Fu Sigmund Freud il primo a descriverli e a capirne la funzione per l’equilibrio mentale e poi la figlia Anna, anche lei psicoanalista, continuò il lavoro del padre ampliandone la classificazione. Da allora per gli psicoterapeuti che lavorano seguendo un orientamento psicoanalitico o psicodinamico i meccanismi di difesa sono un elemento centrale del lavoro con il paziente, nel senso che uno degli obiettivi del lavoro terapeutico è quello di aiutare il paziente a capire in quali modi – cioè attraverso l’utilizzo di quali meccanismi di difesa – egli gestisce l’angoscia. Ulteriore passo del lavoro con il paziente è poi quello di capire assieme a lui che cos’è che gli fa provare un senso d’angoscia: quali contenuti mentali, conflitti, pulsioni, emozioni, etc.

Trai i meccanismi di difesa ce n’è uno chiamato “Dissociazione”: questa difesa però differisce dalle altre, poiché viene utilizzata dalla mente quando l’individuo subisce un trauma psicologico. Il trauma si ha quando una persona è posta di fronte ad un evento (sia che lo subisce, sia che vi assiste solo) così terribile ed orribile da rendere la sua mente incapace di elaborarlo, o persino di concepirlo come possibile (per esempio un abuso sessuale da parte di un familiare). L’esperienza di uscire dal proprio corpo e guardarsi da fuori è un’esperienza dissociativa. Alcune persone che subiscono interventi chirurgici da svegli (da loro percepiti come così spaventosi da diventare eventi traumatici) riportano l’esperienza di essersi visti dall’alto, dal soffitto della stanza chirurgica, mentre subivano l’intervento. Altre persone che hanno subito/assistito a pestaggi, violenze fisiche o stupri anche riportano l’esperienza di essersi visti dal di fuori o di aver perso il senso del tempo, o di essersi come “anestetizzati” a qualunque esperienza sensoriale.

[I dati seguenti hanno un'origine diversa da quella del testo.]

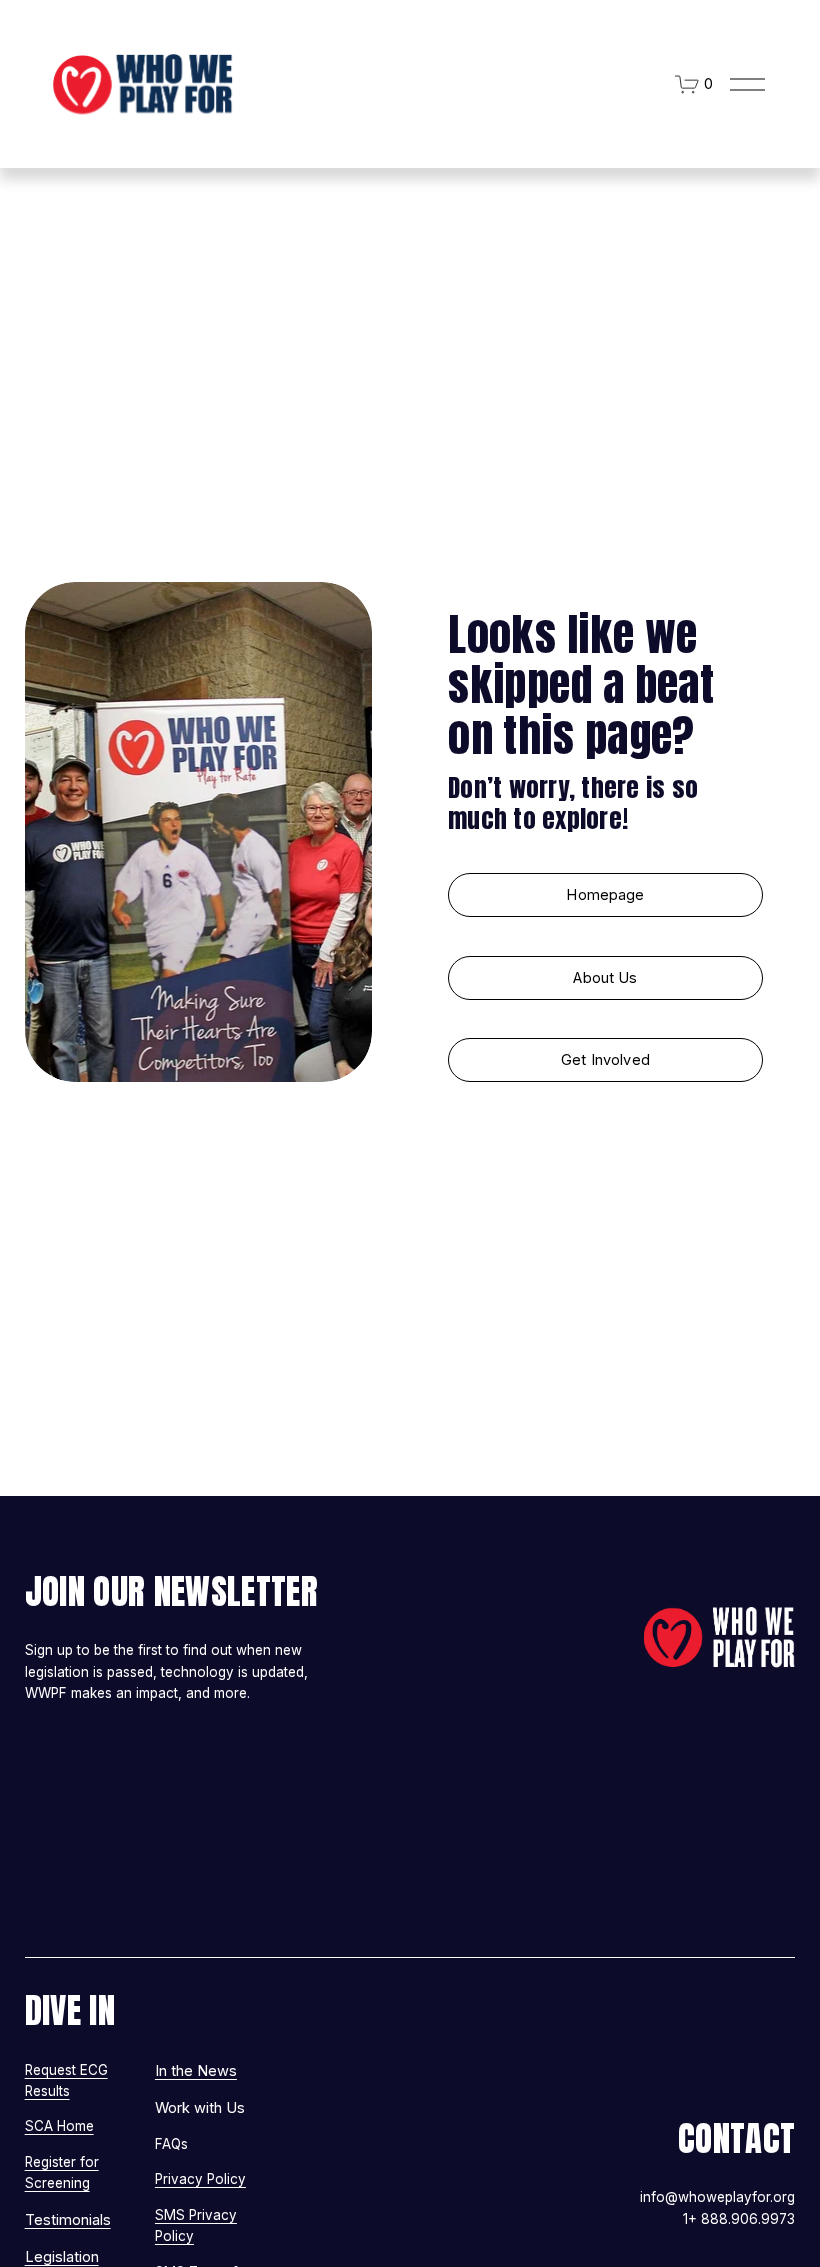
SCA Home (59, 2126)
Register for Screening (62, 2172)
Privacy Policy (200, 2179)
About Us (605, 978)
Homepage (605, 895)
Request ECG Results (66, 2080)
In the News (196, 2071)
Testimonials (68, 2220)
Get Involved (605, 1060)
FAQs (171, 2144)
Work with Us (200, 2108)
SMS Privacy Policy (196, 2225)
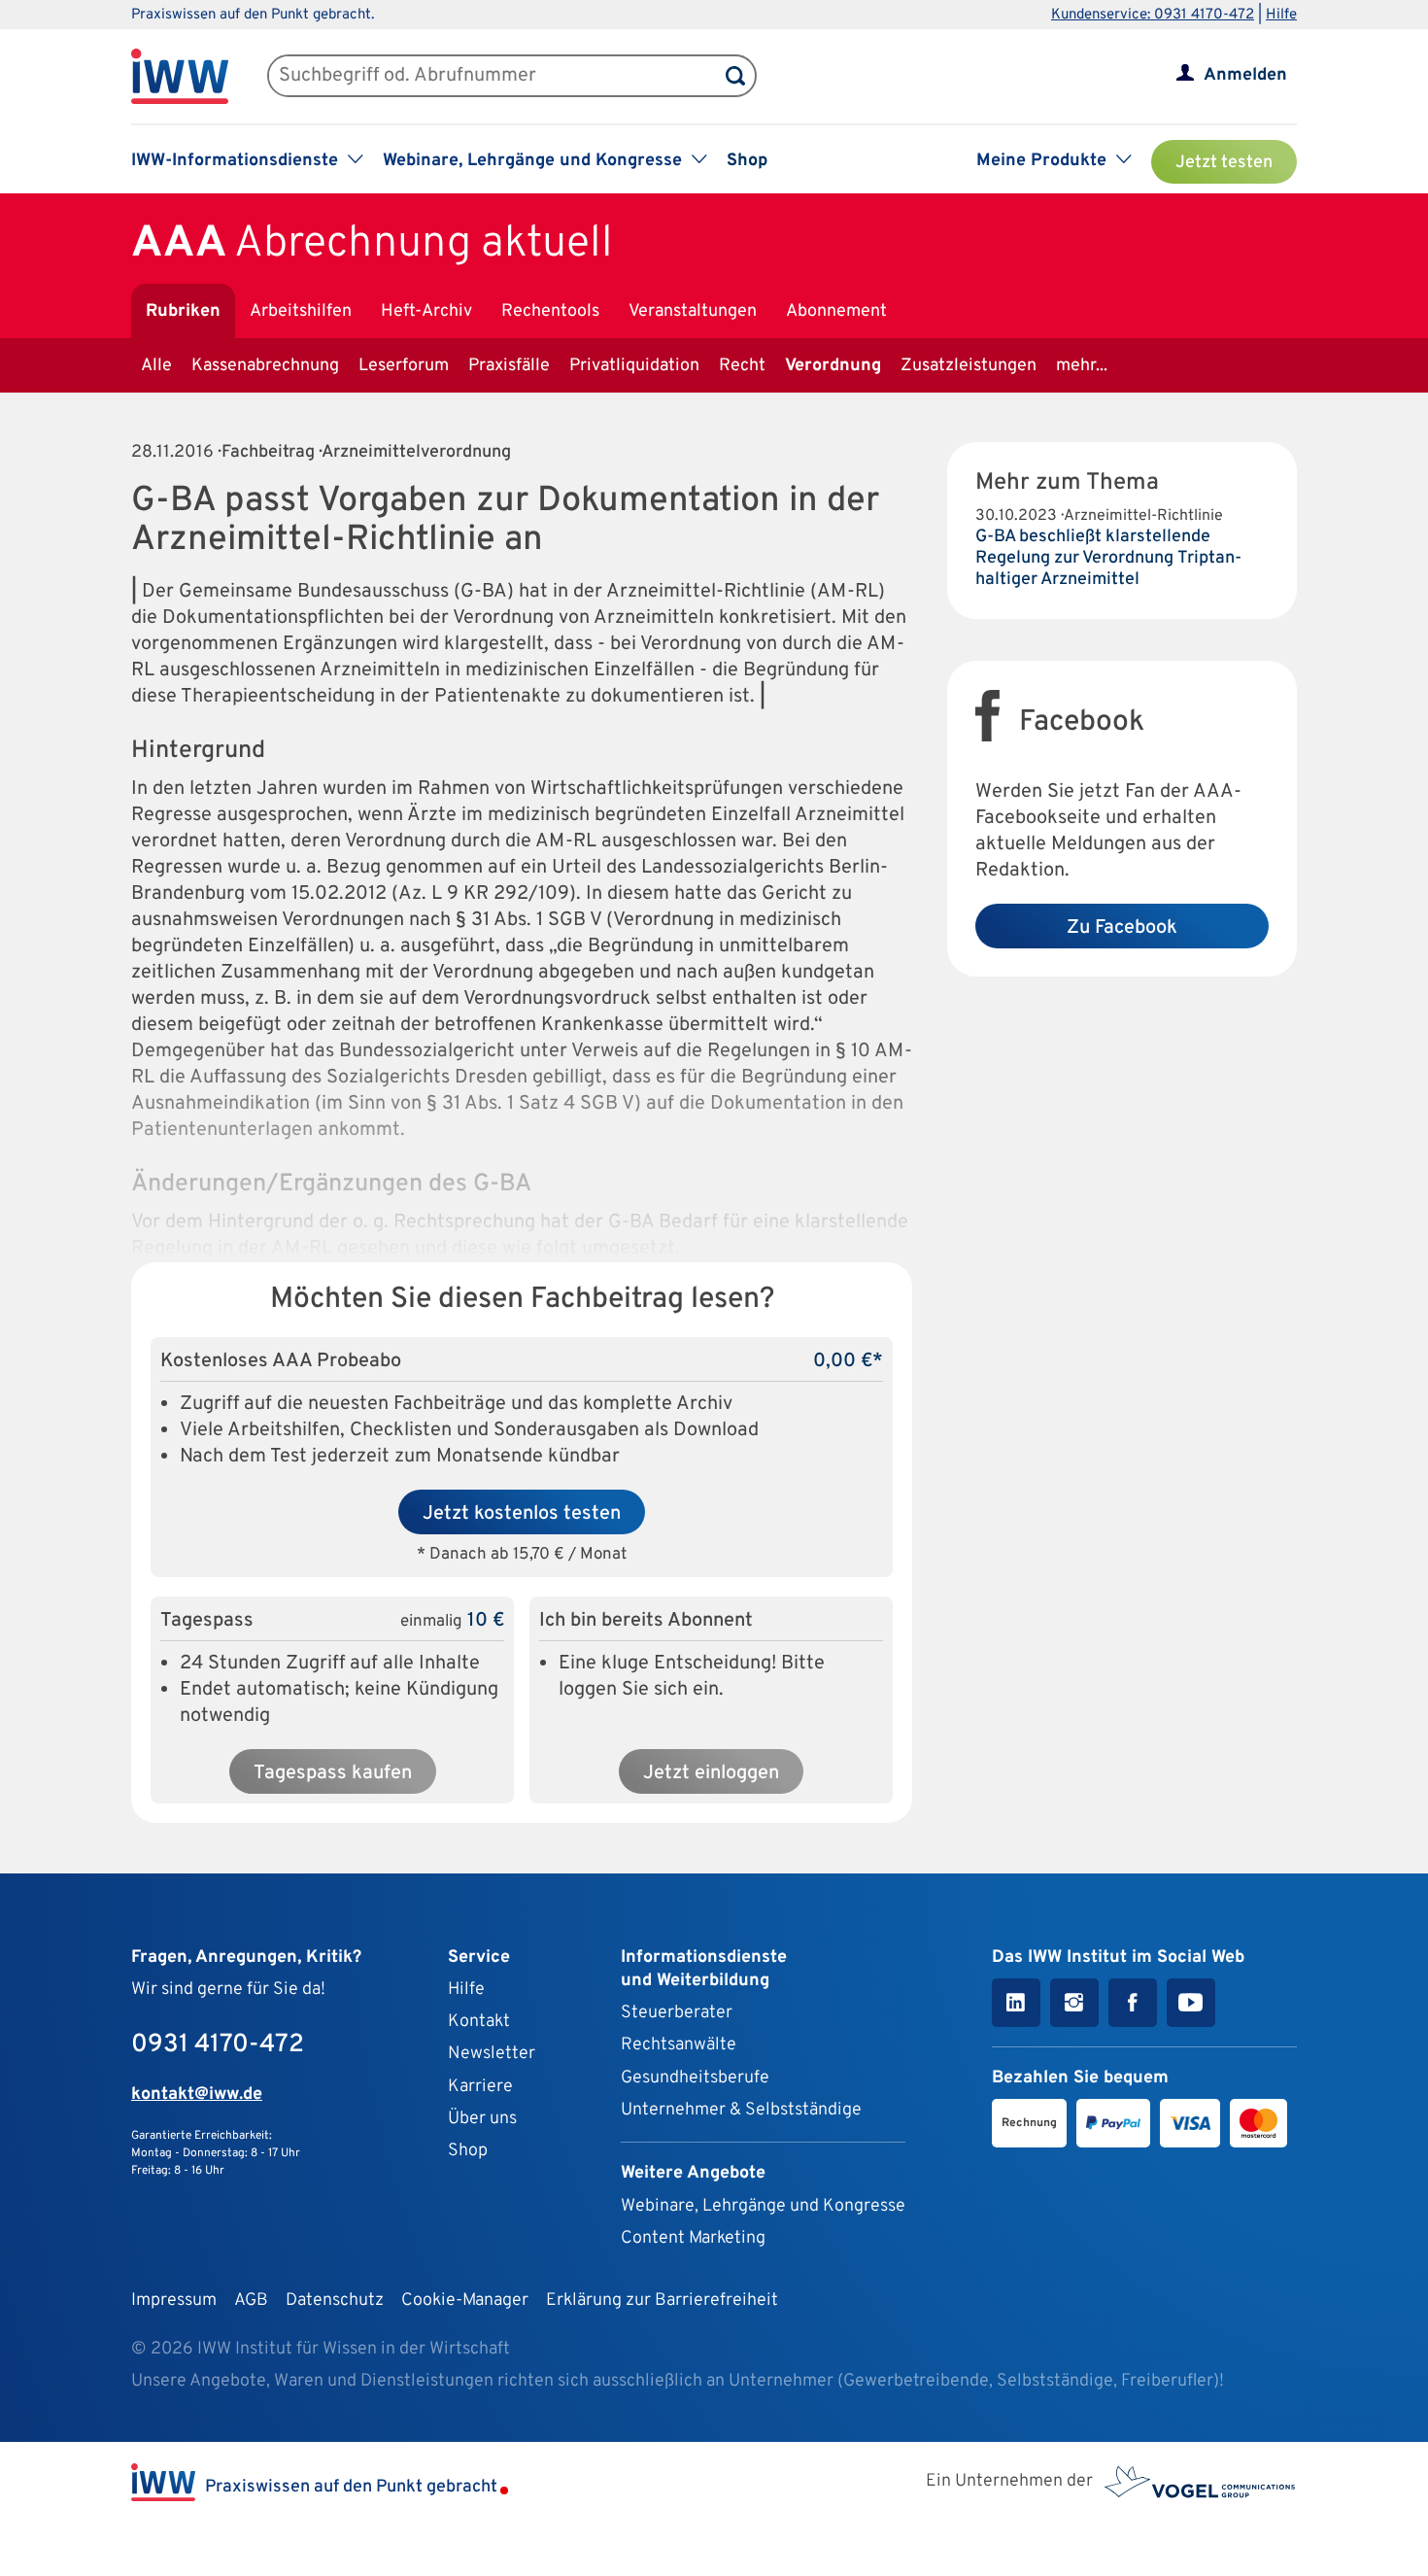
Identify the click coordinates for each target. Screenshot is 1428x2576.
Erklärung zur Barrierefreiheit (662, 2300)
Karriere (480, 2087)
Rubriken (183, 311)
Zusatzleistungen (969, 366)
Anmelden (1245, 75)
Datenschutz (335, 2300)
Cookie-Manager (464, 2300)
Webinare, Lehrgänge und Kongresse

I “vantaggi” della dissociazione sono comprensibili: ci si distacca totalmente dal dolore, dal terrore, dall’orrore o dall’idea di una morte imminente, così come nelle esperienze extra-corporee si può comprendere che è meglio essere fuori che dentro il proprio corpo dato quello che sta vivendo. È possibile dissociarsi a qualunque età quando si subisce un evento che, appunto, come dicevo sopra, travalica le capacità di elaborarlo; tuttavia coloro che nella prima infanzia subiscono ripetutamente orribili violenze possono imparare a dissociarsi come reazione abituale alle tensioni. Lo svantaggio in questo caso è dato dal fatto che questa difesa interviene automaticamente in condizioni nelle quali la sopravvivenza non è realmente a rischio e quando si potrebbero utilizzare invece comportamenti più adattivi e difese più mature. Le persone traumatizzate possono confondere una situazione di normale tensione con una che implica un pericolo di vita, diventando immediatamente amnesiche (amnesia dissociativa) ed assenti o totalmente diverse o mentalmente “lontane”, con grande confusione propria o degli altri.